> Direction 1: Can you rewrite the rows below between the lines holding "Tap the (mm[inch])" and "Click the 134.2", inclusive, substituting "tag" for each "label" and leaving everything else unchanged?

> Text excerpt:
--------------------------------
Topic Area: Fertility Control
Geographic Area: China
Focal Question: Does Government Enforcement of Fertility
Control Promote Sustainability?
Sources:
(1) Carol A. Scotese and Ping Wang, "Can Government
Enforcement Permanently Alter Fertility? The Case of China",
Economic Inquiry, October 1995, p 552-569.
Reviewer: Caitlin P. Lane, Colby College '96
Review:
In developing countries, per capita output growth is often slowed by
high birth rates. Traditional values, ignorance of birth control
technology, and labor intensive farming all play a role. For this
reason, many developing countries experiencing high birth rates have
adopted population control policies. This case analyzes the impacts
of control policies used in China. The results show that "only
preference shifts, involving education, health care and the
employment and social status of women, can generate a statistically
significant long-run decline in fertility growth. However, the
government's enforcement power can explain some short-run movements
in fertility". This case is interesting, as due to the strong
influence of the communist party, the government can easily regulate
an individual's life, including control over housing, employment and
salaries.
The People's Republic of China is the only country to use quotas on
child bearing decisions. In 1970, the government issued three
reproductive norms: late marriage, longer spacing between births and
fewer children. Men were encouraged to marry no earlier than 28 yrs
old (25 yrs in rural areas) and women no earlier than 25 yrs old (23
yrs in rural areas). After the first child, couples were encouraged
to allow four years between any subsequent births. The fewer children
norm suggested two children for urban families and three for rural
ones. In 1979, authorities limited households to only one child.
This study uses economic theory and econometrics to assess the main
sources of fertility fluctuations in China. It focuses on the
relationship between government enforcement of population control
policies and fertility outcomes. It allows the fertility rate to be
affected by: 1)household preferences, including alterations in taste
as well as in education, health care and the changing role of women,
and 2) production technology, which mostly captures changes in
agricultural output or income.
Since one cannot directly measure the Chinese government's ability to
enforce its birth-planning guidelines, the growth rate of the ratio
of government administration expenditures to total government
expenditures is used. The former includes spending on the armed
police, public security, prosecutorial agencies, and the justice
system. The latter includes all government expenditures. Fertility is
measured by the total fertility rate and aggregate output by total
grain production. All data are observed annually and the estimation
period covers the years 1952 to 1987.
Scotese and Wang use a neoclassical model to motivate their empirical
work. The usefulness of the model depends on its ability to
approximate family decision making under government constraints. The
family decisions refer to consumption and fertility decisions, while
the constraints refer to quotas and national birth planning
guidelines. A representative household will determine the number of
children to bear. Raising children is costly in three respects: 1)
--------------------------------
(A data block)
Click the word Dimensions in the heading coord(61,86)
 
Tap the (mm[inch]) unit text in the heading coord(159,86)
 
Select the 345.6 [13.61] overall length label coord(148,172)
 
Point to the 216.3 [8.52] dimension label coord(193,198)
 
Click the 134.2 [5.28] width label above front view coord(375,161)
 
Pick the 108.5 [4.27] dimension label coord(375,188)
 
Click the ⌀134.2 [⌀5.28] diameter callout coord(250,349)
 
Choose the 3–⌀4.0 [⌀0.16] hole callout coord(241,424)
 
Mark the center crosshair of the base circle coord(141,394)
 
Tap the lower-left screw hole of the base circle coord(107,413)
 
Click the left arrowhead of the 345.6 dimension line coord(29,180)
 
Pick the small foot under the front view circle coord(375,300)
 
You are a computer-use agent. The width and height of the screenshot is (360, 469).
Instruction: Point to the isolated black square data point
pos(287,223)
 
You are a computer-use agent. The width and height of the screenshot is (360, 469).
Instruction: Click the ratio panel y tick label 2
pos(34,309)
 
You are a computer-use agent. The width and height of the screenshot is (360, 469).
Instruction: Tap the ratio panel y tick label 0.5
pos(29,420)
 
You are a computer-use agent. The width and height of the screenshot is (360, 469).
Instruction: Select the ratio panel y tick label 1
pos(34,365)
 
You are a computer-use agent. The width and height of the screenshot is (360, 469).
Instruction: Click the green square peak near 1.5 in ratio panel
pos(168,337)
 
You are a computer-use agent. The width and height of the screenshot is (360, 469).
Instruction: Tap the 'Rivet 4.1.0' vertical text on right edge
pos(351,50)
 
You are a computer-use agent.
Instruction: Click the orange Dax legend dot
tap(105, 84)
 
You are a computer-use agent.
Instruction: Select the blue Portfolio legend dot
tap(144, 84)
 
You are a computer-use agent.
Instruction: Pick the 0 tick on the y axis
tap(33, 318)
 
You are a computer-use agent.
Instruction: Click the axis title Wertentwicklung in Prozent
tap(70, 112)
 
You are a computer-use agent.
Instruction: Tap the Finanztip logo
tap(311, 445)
--------------------------------
> Direction 2: Could you reproduce, word for word, the part of the review of fertility control in China above that runs between "This study uses" and "output or income.", inclusive?

> Worked solution 1:
Tap the (mm[inch]) unit text in the heading coord(159,86)
 
Select the 345.6 [13.61] overall length tag coord(148,172)
 
Point to the 216.3 [8.52] dimension tag coord(193,198)
 
Click the 134.2 [5.28] width tag above front view coord(375,161)

> Worked solution 2:
This study uses economic theory and econometrics to assess the main
sources of fertility fluctuations in China. It focuses on the
relationship between government enforcement of population control
policies and fertility outcomes. It allows the fertility rate to be
affected by: 1)household preferences, including alterations in taste
as well as in education, health care and the changing role of women,
and 2) production technology, which mostly captures changes in
agricultural output or income.